• _How to complete this task_
As the lines appear below, please set them down exactly, starting at the first and finishing with the one containing "Click the Paducah city name on the map".

(Collection entries)
..........

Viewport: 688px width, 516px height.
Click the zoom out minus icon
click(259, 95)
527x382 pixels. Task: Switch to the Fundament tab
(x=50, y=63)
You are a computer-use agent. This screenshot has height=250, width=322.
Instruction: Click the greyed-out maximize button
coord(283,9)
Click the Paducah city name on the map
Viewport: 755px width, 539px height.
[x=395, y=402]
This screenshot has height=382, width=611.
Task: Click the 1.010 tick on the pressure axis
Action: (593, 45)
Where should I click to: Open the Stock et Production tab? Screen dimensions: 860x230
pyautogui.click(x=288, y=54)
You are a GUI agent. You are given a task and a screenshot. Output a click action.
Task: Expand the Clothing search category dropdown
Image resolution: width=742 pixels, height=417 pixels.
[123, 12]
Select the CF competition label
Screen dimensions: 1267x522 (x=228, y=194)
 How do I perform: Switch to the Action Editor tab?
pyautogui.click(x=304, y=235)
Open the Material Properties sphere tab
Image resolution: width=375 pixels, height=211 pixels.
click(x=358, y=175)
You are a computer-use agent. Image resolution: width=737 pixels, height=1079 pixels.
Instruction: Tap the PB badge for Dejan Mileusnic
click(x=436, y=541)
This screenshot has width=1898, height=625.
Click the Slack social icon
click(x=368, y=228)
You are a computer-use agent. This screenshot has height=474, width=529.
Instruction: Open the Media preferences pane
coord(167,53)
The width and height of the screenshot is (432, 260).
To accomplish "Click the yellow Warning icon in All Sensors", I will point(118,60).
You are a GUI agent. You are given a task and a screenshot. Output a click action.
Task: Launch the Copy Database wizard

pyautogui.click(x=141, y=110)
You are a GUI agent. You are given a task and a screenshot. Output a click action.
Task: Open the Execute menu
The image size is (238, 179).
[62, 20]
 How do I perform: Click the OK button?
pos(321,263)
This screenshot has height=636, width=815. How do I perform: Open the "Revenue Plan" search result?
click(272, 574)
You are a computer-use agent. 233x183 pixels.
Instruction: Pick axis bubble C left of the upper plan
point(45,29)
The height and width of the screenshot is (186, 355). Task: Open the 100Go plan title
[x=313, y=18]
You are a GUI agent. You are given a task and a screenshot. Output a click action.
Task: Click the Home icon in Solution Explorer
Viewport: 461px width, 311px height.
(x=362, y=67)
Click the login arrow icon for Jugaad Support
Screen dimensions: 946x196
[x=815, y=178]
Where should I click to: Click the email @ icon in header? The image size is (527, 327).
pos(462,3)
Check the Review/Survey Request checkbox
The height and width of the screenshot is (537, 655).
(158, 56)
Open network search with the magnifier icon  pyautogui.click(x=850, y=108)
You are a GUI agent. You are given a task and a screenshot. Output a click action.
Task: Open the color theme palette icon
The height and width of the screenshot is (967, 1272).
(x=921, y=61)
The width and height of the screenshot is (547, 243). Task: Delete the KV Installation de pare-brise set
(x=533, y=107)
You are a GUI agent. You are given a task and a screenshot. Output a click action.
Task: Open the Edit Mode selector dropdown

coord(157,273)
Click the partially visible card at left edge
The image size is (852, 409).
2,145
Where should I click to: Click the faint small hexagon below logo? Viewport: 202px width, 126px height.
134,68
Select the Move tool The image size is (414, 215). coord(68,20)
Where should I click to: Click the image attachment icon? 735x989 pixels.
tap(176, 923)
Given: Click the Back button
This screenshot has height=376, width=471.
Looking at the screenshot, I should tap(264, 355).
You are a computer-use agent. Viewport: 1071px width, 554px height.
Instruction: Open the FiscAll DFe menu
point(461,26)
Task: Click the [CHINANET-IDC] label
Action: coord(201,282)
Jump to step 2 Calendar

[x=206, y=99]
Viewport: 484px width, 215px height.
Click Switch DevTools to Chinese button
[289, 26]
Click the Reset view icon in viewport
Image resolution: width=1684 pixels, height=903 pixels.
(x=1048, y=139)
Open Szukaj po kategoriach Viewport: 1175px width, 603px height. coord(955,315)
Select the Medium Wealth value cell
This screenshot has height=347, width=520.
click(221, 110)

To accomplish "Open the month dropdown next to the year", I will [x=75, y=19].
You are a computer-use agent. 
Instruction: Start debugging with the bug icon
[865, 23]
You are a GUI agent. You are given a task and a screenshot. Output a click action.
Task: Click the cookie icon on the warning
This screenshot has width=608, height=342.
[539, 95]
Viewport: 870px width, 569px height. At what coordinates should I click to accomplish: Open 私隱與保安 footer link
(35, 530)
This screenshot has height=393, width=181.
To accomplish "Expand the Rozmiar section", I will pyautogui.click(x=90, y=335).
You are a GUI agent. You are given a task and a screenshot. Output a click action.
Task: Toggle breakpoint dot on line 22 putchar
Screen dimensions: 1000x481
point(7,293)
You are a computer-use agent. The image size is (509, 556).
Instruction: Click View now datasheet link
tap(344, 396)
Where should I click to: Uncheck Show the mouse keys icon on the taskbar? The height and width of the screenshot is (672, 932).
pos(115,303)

..........

• _Answer box_
Viewport: 688px width, 516px height.
Click the zoom out minus icon
click(259, 95)
527x382 pixels. Task: Switch to the Fundament tab
(x=50, y=63)
You are a computer-use agent. This screenshot has height=250, width=322.
Instruction: Click the greyed-out maximize button
coord(283,9)
Click the Paducah city name on the map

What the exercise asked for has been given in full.